Stored data entries:

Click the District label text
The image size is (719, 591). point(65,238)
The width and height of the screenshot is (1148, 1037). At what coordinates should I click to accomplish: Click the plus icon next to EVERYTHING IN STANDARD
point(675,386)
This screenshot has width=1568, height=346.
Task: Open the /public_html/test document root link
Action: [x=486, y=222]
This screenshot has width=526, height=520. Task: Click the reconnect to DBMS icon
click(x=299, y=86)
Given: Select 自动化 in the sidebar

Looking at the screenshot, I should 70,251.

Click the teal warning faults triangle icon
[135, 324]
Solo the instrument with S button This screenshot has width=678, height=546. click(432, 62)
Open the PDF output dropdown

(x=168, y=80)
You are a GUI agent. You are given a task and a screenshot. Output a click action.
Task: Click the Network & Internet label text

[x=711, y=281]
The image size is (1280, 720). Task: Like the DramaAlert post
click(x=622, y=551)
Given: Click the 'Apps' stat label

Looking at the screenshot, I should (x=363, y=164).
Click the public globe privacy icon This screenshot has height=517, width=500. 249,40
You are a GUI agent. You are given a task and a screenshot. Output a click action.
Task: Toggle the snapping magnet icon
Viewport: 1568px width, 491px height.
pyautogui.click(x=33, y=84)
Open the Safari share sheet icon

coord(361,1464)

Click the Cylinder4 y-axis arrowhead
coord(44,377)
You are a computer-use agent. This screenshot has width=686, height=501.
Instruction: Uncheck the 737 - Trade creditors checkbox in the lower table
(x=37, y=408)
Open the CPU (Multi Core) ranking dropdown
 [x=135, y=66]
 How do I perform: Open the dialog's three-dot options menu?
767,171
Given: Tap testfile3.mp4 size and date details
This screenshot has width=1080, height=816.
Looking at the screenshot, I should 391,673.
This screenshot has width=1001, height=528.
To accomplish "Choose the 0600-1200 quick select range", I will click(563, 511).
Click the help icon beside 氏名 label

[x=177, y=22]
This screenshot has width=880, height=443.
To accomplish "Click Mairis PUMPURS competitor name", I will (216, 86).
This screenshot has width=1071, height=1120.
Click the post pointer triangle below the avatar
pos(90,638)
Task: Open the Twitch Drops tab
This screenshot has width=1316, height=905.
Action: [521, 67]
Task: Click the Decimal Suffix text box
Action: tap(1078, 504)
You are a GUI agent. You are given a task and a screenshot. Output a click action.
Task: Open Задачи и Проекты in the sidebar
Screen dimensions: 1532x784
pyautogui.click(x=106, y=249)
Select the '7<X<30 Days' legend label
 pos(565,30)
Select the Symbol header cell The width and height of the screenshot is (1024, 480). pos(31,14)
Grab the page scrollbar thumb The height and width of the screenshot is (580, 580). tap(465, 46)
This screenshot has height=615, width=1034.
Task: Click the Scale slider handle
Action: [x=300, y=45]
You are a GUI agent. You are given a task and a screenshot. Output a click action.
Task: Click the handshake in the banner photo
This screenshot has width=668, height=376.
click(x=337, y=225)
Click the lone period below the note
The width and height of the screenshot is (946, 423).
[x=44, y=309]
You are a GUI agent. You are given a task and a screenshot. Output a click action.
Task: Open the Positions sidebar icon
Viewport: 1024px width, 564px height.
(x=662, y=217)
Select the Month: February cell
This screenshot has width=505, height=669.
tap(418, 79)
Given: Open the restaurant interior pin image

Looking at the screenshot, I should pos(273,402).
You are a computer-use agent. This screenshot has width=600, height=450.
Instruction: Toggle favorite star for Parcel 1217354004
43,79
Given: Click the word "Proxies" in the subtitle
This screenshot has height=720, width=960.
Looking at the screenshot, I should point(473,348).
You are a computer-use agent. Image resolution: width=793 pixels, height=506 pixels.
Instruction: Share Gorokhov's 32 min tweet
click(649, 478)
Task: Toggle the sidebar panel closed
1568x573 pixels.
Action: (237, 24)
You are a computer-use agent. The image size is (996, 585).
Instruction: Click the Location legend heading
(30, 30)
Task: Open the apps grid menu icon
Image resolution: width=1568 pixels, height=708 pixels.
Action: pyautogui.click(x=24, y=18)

Exercise objective:
For this exercise, output exactly the lines above from the line with "Open the Safari share sheet icon" to the line with "Given: Tap testfile3.mp4", counting both, and leave out the rest.

Output below:
Open the Safari share sheet icon

coord(361,1464)

Click the Cylinder4 y-axis arrowhead
coord(44,377)
You are a computer-use agent. This screenshot has width=686, height=501.
Instruction: Uncheck the 737 - Trade creditors checkbox in the lower table
(x=37, y=408)
Open the CPU (Multi Core) ranking dropdown
 [x=135, y=66]
 How do I perform: Open the dialog's three-dot options menu?
767,171
Given: Tap testfile3.mp4 size and date details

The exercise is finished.